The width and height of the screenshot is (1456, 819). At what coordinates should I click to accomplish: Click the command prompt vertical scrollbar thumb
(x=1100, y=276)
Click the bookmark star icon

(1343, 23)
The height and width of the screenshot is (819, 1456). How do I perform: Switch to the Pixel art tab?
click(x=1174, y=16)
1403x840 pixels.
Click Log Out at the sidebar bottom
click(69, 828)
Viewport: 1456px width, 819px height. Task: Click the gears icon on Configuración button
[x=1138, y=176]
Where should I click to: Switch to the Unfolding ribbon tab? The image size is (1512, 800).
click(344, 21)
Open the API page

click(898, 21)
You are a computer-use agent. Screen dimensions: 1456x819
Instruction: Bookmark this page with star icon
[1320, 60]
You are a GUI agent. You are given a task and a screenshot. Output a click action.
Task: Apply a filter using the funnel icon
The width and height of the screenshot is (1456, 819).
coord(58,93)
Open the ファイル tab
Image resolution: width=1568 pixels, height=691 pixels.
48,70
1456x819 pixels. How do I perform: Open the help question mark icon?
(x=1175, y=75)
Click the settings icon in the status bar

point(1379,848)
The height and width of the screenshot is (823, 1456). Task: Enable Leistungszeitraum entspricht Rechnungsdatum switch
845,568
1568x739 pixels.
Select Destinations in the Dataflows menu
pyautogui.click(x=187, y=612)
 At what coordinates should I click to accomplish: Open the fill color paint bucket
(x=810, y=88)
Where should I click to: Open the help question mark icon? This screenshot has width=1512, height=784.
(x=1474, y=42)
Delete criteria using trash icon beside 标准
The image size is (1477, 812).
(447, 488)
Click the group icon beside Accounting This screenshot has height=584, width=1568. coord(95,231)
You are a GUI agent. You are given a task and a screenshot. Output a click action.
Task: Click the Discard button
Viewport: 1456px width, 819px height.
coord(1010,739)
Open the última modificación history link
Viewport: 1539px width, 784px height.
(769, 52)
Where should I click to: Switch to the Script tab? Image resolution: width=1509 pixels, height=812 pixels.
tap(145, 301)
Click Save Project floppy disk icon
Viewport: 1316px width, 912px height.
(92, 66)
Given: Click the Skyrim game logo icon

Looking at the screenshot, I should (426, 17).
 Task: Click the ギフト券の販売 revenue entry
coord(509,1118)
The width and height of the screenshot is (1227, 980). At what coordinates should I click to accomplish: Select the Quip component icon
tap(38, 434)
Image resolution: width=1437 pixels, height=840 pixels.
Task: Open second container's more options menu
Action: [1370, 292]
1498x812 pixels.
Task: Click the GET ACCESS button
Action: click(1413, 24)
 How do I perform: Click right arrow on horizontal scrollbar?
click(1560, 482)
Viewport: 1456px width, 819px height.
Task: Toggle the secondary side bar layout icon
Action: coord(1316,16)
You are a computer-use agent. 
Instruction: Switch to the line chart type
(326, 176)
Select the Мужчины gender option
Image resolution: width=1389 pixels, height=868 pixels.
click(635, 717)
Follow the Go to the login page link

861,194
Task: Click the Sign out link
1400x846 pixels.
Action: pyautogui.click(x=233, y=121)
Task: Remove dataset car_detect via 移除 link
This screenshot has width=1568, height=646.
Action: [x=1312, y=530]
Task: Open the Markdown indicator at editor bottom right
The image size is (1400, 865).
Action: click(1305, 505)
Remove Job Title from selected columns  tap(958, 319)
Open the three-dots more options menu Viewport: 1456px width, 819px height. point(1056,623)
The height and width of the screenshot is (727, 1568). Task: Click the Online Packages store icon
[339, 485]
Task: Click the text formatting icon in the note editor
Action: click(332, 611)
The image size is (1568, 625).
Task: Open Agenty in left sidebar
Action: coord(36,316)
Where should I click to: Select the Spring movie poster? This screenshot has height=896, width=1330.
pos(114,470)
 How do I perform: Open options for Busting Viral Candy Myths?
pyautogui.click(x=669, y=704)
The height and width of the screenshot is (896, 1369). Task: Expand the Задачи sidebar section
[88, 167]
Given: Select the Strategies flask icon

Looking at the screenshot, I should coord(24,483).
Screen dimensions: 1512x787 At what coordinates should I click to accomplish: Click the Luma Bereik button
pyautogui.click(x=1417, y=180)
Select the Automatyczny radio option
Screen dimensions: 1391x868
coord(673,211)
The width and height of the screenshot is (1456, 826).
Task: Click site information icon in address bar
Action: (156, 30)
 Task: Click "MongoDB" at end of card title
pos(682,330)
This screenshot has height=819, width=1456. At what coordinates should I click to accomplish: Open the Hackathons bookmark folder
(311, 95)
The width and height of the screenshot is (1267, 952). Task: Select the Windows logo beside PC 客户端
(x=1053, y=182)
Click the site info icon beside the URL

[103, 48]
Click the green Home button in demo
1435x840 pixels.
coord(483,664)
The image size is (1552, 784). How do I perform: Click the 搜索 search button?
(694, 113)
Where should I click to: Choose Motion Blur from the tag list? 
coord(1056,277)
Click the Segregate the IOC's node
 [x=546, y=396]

YOUR OBJECTIVE -
Output, from the data above, the lines from the line with "Follow the Go to the login page link" to the line with "Open the three-dots" exactly as they stand, both ends included and nothing else.

RESULT OF THE TASK -
Follow the Go to the login page link

861,194
Task: Click the Sign out link
1400x846 pixels.
Action: pyautogui.click(x=233, y=121)
Task: Remove dataset car_detect via 移除 link
This screenshot has width=1568, height=646.
Action: [x=1312, y=530]
Task: Open the Markdown indicator at editor bottom right
The image size is (1400, 865).
Action: click(1305, 505)
Remove Job Title from selected columns  tap(958, 319)
Open the three-dots more options menu Viewport: 1456px width, 819px height. point(1056,623)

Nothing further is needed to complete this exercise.